Personal information
- Full name: Frederick Tate
- Born: 6 June 1844 Lyndhurst, Hampshire, England
- Died: 24 April 1935 (aged 90) Lyndhurst, Hampshire, England
- Height: 5 ft 7 in (1.70 m)
- Batting: Right-handed
- Bowling: Right-arm roundarm fast
- Relations: Henry Tate (brother)

Domestic team information
- 1870–1876: Hampshire

Career statistics
| Competition | First-class |
| Matches | 4 |
| Runs scored | 50 |
| Batting average | 10.00 |
| 100s/50s | –/– |
| Top score | 18* |
| Balls bowled | 310 |
| Wickets | 13 |
| Bowling average | 11.30 |
| 5 wickets in innings | 1 |
| 10 wickets in match | – |
| Best bowling | 6/63 |
| Catches/stumpings | 5/– |
- Source: Cricinfo, 2 February 2010

= Frederick Tate (cricketer) =

English cricketer

Frederick Tate (6 June 1844 — 24 April 1935) was an English professional first-class cricketer.
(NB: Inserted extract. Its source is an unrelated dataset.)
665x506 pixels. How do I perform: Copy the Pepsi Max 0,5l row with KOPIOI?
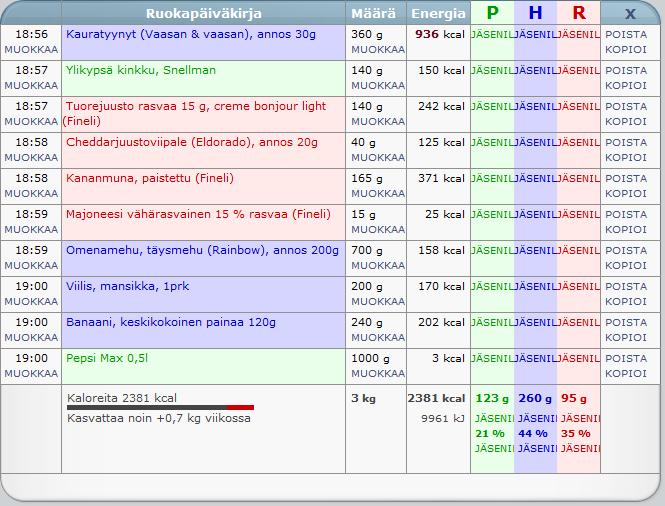click(626, 373)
The son of Thomas Turner Tate, he was born at Lyndhurst in June 1844. Having played club cricket for both Southgate Cricket Club and Lyndhurst, he made his debut in first-class cricket for Hampshire against Lancashire at Old Trafford in 1870. On debut, he took a five wicket haul in Lancashire first innings with figures of 6 for 63. Tate played later that season against Lancashire in the return fixture at Southampton. Having spent four seasons as cricket coach for Trinity College, Cambridge, Tate began his association with Richmond Cricket Club in 1873. He returned to play two first-class matches for Hampshire in 1876, against Derbyshire and Kent. With his roundarm fast bowling, he took 13 wickets in first-class cricket at an average of 11.30. He was noted by Wisden as being "a safe field, usually in the slips or at point". In addition to playing, Tate also stood as an umpire in a single first-class match between Hampshire and Sussex at Hove in 1881. Tate died at Lyndhurst in April 1935. His brother, Henry, also played first-class cricket.